[Stored items from a collection]
────────────────────

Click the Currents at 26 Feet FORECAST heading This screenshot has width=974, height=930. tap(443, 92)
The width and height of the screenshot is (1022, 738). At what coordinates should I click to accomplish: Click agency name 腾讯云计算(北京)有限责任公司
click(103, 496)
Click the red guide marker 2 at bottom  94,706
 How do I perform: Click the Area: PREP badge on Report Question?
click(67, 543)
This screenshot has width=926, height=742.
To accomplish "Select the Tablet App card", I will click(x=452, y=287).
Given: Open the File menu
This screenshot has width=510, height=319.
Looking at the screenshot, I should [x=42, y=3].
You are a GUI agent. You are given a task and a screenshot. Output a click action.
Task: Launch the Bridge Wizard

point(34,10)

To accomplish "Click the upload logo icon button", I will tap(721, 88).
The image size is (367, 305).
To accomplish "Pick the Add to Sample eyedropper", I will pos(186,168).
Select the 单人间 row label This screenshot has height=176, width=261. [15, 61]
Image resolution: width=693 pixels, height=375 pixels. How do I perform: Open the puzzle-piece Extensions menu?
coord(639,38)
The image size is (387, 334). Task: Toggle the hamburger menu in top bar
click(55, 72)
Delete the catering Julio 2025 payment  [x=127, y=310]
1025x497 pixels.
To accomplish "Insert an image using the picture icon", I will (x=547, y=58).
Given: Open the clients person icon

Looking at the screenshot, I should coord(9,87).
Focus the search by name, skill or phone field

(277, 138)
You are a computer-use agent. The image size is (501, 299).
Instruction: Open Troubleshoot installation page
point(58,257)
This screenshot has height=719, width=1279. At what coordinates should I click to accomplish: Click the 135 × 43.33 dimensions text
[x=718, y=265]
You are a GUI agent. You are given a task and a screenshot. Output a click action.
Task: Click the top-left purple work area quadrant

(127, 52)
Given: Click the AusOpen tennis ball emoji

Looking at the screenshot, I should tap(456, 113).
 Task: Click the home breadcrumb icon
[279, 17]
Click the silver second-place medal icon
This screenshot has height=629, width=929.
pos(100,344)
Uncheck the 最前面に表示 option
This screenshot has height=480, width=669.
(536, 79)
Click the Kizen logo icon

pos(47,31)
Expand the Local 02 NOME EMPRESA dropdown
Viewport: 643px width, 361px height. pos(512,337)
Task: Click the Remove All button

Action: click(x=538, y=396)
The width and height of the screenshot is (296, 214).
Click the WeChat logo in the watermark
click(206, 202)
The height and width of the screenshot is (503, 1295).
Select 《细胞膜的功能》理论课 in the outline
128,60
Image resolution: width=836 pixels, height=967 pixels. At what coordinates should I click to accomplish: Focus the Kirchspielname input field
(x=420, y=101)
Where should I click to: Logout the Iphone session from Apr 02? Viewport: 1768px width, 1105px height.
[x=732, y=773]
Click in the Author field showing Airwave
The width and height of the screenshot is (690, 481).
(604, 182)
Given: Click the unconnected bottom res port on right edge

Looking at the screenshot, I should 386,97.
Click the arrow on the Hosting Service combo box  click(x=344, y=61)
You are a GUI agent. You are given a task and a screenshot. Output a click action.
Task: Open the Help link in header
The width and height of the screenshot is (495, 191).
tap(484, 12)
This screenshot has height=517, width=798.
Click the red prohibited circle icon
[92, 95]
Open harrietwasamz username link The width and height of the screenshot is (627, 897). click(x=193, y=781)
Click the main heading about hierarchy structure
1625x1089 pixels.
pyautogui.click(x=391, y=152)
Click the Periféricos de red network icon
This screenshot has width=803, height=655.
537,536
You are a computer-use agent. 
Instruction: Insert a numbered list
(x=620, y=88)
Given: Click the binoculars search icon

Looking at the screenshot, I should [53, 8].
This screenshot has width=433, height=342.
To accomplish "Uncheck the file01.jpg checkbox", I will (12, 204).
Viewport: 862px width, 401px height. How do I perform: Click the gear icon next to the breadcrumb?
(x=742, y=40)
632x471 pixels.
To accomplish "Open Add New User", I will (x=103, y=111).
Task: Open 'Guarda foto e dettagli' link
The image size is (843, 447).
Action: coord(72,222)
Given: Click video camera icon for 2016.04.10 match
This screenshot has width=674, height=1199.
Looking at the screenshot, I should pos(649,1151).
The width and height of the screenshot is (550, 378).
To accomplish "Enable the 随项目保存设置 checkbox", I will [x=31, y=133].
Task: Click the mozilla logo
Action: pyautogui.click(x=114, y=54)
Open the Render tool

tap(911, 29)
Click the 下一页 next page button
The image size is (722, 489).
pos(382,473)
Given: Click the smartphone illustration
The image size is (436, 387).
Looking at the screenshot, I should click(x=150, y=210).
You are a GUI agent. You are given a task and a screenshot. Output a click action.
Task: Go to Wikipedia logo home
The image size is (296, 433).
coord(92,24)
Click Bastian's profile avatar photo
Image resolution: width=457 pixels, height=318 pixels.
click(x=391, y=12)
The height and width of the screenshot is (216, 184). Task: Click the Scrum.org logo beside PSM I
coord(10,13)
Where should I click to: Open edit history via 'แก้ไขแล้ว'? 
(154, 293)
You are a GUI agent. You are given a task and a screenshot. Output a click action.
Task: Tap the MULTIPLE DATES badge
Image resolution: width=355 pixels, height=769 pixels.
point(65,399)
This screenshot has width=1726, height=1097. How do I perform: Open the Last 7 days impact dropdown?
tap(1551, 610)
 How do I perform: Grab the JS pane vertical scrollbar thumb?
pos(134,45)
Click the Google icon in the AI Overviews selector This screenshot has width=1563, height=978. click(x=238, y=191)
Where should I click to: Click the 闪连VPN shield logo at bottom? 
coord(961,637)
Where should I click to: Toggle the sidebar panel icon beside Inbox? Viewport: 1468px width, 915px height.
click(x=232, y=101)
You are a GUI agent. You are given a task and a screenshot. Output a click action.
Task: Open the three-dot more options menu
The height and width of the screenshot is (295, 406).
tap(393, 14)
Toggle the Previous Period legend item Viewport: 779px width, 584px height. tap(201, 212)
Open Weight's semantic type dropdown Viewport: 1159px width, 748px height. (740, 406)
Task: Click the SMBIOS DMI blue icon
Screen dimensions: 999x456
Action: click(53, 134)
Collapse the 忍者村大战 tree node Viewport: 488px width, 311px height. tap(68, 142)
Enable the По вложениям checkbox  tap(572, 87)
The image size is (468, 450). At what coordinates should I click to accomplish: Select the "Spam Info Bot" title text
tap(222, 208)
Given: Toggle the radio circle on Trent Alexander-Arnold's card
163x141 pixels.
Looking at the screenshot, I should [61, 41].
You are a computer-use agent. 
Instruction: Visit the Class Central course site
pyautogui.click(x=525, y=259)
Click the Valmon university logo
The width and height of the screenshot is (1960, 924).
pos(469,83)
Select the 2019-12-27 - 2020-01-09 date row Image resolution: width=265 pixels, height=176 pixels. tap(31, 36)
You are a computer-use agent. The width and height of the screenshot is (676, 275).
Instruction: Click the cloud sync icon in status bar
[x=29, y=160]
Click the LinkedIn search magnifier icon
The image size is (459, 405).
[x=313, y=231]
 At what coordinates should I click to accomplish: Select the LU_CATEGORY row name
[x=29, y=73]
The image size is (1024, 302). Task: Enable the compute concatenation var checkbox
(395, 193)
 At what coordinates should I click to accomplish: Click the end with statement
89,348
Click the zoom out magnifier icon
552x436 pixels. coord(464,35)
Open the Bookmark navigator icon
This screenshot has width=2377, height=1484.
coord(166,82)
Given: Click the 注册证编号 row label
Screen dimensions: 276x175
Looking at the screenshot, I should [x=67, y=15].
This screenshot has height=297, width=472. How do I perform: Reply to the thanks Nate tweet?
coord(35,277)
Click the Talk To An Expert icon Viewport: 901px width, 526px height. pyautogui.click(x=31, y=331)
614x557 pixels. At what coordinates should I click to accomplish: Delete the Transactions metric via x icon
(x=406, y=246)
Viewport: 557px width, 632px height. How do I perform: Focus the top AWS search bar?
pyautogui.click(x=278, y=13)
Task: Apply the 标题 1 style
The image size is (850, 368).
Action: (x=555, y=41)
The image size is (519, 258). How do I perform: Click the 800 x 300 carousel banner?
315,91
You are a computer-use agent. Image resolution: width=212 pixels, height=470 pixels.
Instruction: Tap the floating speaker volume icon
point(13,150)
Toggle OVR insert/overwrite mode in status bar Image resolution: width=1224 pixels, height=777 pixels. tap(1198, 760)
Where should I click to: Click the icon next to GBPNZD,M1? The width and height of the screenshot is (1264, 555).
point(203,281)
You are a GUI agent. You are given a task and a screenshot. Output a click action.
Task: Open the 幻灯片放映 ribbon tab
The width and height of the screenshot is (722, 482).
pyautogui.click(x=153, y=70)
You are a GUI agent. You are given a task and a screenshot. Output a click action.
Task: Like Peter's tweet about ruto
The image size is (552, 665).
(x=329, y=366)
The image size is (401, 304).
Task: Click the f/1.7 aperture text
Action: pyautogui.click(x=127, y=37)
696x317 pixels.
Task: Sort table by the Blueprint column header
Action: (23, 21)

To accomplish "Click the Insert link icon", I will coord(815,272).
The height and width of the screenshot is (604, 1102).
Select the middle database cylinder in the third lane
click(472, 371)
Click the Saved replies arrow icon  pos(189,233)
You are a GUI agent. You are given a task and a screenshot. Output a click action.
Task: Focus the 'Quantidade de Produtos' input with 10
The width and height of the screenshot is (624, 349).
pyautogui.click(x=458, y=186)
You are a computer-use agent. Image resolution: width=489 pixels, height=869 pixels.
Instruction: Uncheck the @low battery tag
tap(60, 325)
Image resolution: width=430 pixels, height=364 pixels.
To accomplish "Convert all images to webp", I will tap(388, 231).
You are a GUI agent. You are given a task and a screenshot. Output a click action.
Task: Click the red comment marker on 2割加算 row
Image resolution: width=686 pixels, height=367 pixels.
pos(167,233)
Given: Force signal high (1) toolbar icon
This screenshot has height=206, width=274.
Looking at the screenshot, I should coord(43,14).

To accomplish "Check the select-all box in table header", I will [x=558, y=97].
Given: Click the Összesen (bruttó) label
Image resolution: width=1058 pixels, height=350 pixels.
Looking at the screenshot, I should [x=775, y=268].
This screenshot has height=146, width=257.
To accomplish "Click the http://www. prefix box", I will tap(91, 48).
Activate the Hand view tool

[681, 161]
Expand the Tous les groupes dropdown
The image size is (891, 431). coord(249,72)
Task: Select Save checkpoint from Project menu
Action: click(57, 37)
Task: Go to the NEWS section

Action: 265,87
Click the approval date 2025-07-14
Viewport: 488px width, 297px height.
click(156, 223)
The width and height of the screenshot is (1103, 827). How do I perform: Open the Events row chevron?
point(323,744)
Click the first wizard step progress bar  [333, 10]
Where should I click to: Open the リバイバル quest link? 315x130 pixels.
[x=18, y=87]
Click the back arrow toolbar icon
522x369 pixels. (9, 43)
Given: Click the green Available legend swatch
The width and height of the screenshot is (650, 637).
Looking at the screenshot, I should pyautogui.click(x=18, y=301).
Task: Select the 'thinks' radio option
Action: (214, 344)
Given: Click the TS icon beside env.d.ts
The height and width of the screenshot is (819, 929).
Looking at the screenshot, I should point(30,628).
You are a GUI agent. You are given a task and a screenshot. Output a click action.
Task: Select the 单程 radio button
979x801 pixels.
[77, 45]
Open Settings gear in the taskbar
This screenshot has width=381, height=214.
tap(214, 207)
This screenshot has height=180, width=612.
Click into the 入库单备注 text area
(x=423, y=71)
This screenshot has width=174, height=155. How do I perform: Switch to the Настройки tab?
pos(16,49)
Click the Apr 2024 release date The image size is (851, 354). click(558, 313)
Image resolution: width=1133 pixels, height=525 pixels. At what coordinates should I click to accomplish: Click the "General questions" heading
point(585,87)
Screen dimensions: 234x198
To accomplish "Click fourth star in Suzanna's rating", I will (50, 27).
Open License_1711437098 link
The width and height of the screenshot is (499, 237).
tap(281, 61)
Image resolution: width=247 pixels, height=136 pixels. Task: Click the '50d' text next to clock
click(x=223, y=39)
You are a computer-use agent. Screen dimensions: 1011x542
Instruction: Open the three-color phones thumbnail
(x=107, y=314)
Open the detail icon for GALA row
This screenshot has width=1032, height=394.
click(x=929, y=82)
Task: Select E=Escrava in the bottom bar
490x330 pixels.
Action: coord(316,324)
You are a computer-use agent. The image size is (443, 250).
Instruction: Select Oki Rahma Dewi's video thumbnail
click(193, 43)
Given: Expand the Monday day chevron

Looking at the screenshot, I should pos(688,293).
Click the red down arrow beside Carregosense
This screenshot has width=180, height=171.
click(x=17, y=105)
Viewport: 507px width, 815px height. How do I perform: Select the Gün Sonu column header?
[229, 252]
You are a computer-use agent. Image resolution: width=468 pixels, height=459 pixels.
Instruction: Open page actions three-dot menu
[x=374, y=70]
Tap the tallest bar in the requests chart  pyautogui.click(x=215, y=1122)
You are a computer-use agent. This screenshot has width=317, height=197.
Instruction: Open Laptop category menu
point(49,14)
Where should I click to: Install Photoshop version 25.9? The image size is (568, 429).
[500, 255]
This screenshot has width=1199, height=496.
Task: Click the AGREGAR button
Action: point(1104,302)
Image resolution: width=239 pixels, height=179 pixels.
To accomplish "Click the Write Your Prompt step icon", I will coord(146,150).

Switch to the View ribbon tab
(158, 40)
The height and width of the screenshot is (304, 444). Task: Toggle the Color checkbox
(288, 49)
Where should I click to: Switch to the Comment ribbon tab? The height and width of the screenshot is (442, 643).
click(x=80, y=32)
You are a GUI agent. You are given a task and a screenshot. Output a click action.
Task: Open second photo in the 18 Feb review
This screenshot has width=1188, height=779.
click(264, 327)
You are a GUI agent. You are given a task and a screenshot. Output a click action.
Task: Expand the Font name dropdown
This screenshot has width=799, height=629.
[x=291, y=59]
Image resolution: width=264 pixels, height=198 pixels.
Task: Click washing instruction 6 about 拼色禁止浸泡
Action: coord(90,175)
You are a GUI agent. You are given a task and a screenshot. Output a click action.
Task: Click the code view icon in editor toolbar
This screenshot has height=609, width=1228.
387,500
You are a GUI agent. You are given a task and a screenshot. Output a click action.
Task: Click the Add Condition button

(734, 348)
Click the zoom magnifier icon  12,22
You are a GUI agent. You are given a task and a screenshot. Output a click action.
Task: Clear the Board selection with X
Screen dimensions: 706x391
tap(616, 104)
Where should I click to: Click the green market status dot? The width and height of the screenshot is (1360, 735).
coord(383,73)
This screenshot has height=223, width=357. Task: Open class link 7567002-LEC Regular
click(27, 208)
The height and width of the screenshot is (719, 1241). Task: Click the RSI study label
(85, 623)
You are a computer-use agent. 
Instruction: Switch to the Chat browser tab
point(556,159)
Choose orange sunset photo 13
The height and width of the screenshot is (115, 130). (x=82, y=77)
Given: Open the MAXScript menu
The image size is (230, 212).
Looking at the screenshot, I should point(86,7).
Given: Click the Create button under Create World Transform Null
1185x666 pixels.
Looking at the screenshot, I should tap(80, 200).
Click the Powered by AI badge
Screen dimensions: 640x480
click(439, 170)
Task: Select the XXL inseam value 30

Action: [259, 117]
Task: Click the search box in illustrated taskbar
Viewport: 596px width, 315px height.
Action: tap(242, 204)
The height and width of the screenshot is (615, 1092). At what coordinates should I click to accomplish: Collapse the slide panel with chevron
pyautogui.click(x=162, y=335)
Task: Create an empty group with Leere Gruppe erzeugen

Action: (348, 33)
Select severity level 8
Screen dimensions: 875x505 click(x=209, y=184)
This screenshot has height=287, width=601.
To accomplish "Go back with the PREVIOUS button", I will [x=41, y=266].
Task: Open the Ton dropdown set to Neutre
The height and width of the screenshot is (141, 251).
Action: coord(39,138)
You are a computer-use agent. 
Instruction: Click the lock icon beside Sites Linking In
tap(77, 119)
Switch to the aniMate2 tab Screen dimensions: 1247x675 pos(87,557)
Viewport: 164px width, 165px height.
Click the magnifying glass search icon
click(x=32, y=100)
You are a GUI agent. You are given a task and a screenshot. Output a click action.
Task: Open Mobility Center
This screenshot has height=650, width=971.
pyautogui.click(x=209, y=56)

────────────────────

Pick out each line in the items above that contains the string "text", and copy those lines.

This screenshot has height=719, width=1279. At what coordinates should I click to accomplish: Click the 135 × 43.33 dimensions text
The image size is (468, 450). At what coordinates should I click to accomplish: Select the "Spam Info Bot" title text
Task: Click the f/1.7 aperture text
Click into the 入库单备注 text area
Image resolution: width=247 pixels, height=136 pixels. Task: Click the '50d' text next to clock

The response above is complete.